[Source document Boundary: Start]
Robert Pruett is scheduled to be executed by the State of Texas Thursday. He has never had a chance to live outside a prison as an adult. Taking his life is a senseless wrong that shows how badly the justice system fails juveniles.
Mr. Pruett was 15 years old when he last saw the outside world, after being arrested as an accomplice to a murder committed by his own father. Now 38, having being convicted of a murder while incarcerated, he will be put to death. At a time when the Supreme Court has begun to recognize excessive punishments for juveniles as unjust, Mr. Pruett’s case shows how young lives can be destroyed by a justice system that refuses to give second chances.
Mr. Pruett’s father, Sam Pruett, spent much of Mr. Pruett’s early childhood in prison. Mr. Pruett and his three siblings were raised in various trailer parks by his mother, who he has said used drugs heavily and often struggled to feed the children. When his father returned from prison, things got worse: Mr. Pruett says his family sometimes had to move to flee the police, and that father introduced him to marijuana at age 7. By elementary school, he was using drugs regularly. By middle school, he was selling them.
And at age 16, he began a 99-year prison sentence, after his father stabbed a neighbor to death outside the family home, with Mr. Pruett present. The court found that Mr. Pruett was culpable under Texas’ infamous “law of parties,” whereby anyone who “solicits, encourages, directs, aids, or attempts to aid” a person who commits a crime is equally liable, no matter small his or her role. The extent to which Mr. Pruett assisted or encouraged his father is disputed, but even under the prosecution’s version of events, he did not kill the man.
[Source document Boundary: End]
[Dataset content Boundary: Start]
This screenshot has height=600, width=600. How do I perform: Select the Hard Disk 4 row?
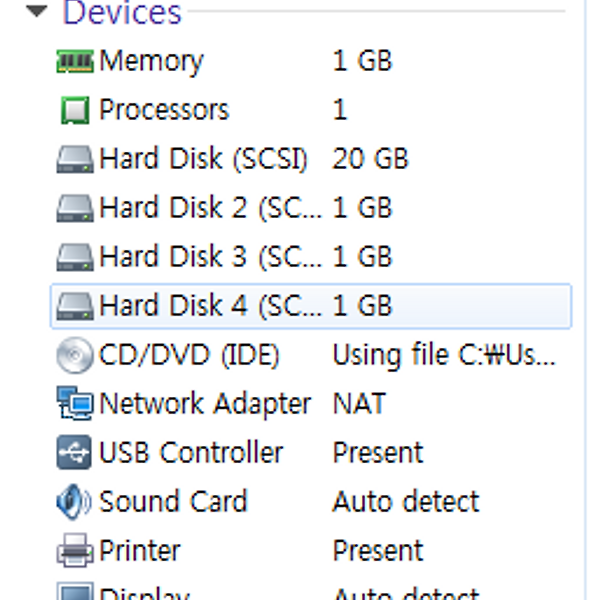click(310, 306)
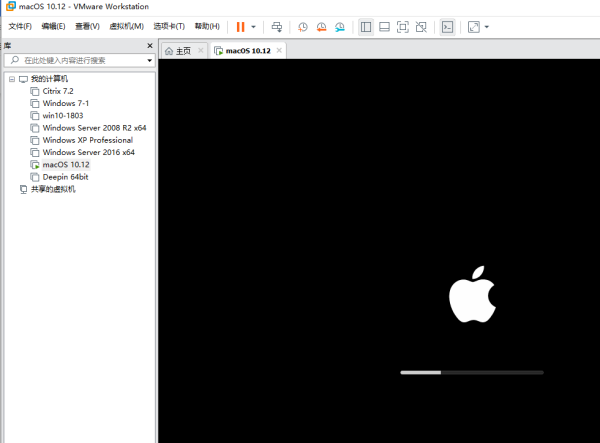Take a snapshot using the clock icon

click(x=303, y=27)
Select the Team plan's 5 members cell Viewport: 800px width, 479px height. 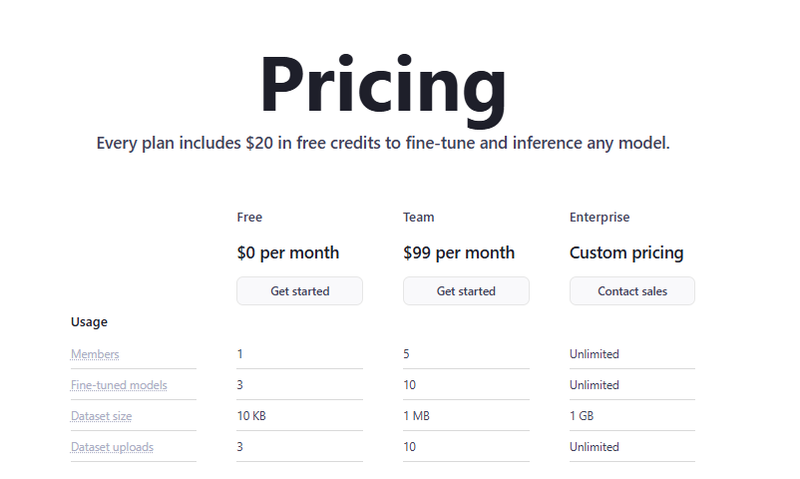pyautogui.click(x=407, y=354)
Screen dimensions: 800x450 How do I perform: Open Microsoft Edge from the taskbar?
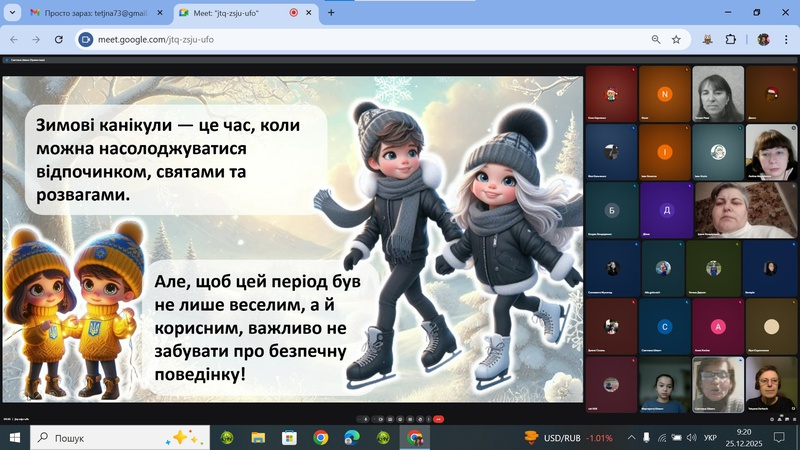click(x=351, y=438)
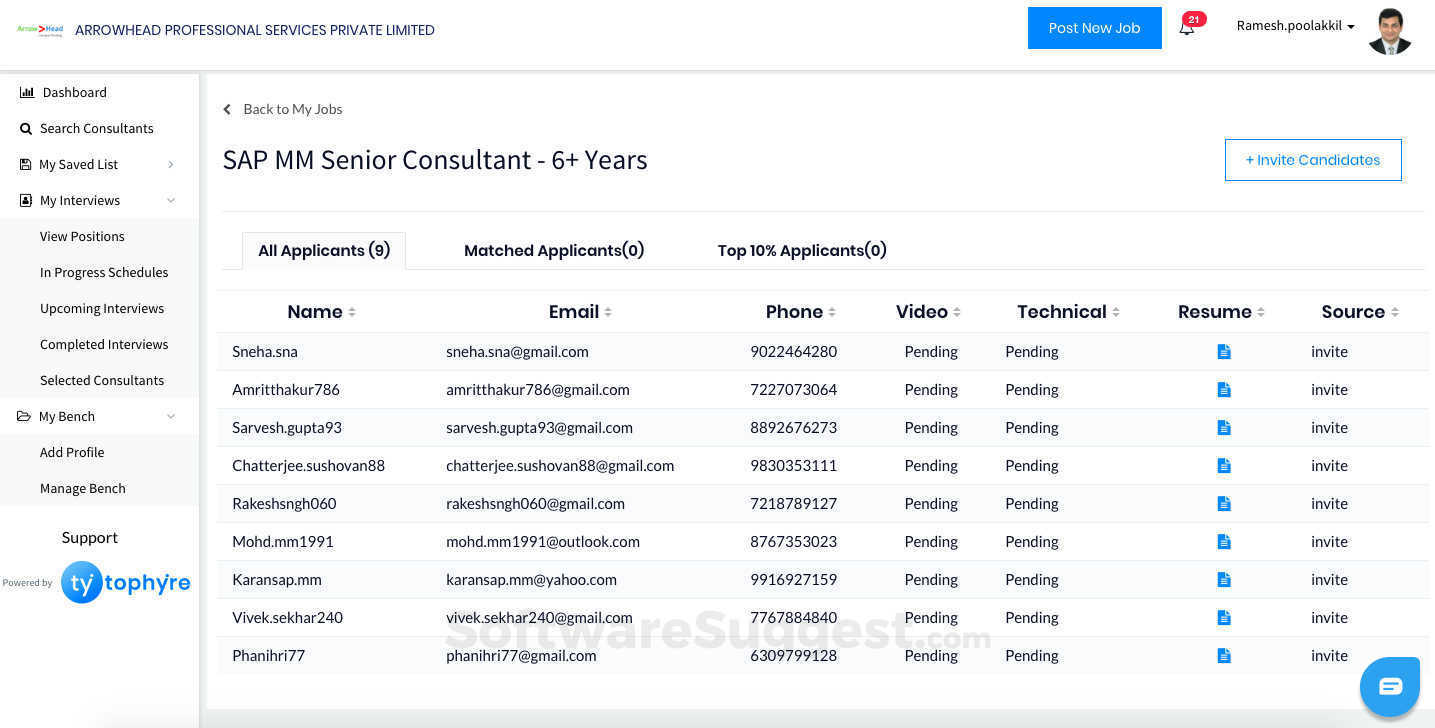Switch to Matched Applicants tab

click(x=554, y=251)
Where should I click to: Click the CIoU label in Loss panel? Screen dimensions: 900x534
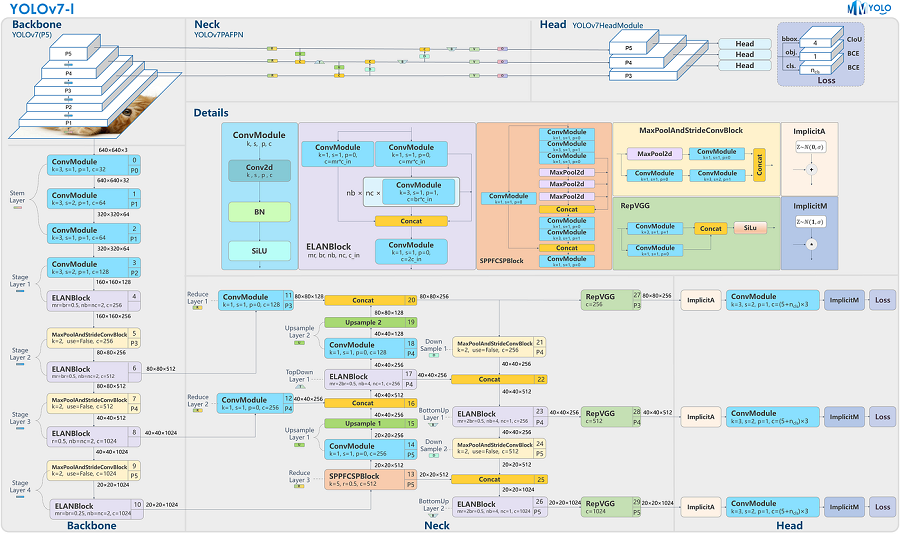coord(854,40)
[Dataset content Boundary: End]
Work to be completed: Can you reproduce the whole text above about Robert Pruett's scheduled execution, word for word?

Written solution:
Robert Pruett is scheduled to be executed by the State of Texas Thursday. He has never had a chance to live outside a prison as an adult. Taking his life is a senseless wrong that shows how badly the justice system fails juveniles.
Mr. Pruett was 15 years old when he last saw the outside world, after being arrested as an accomplice to a murder committed by his own father. Now 38, having being convicted of a murder while incarcerated, he will be put to death. At a time when the Supreme Court has begun to recognize excessive punishments for juveniles as unjust, Mr. Pruett’s case shows how young lives can be destroyed by a justice system that refuses to give second chances.
Mr. Pruett’s father, Sam Pruett, spent much of Mr. Pruett’s early childhood in prison. Mr. Pruett and his three siblings were raised in various trailer parks by his mother, who he has said used drugs heavily and often struggled to feed the children. When his father returned from prison, things got worse: Mr. Pruett says his family sometimes had to move to flee the police, and that father introduced him to marijuana at age 7. By elementary school, he was using drugs regularly. By middle school, he was selling them.
And at age 16, he began a 99-year prison sentence, after his father stabbed a neighbor to death outside the family home, with Mr. Pruett present. The court found that Mr. Pruett was culpable under Texas’ infamous “law of parties,” whereby anyone who “solicits, encourages, directs, aids, or attempts to aid” a person who commits a crime is equally liable, no matter small his or her role. The extent to which Mr. Pruett assisted or encouraged his father is disputed, but even under the prosecution’s version of events, he did not kill the man.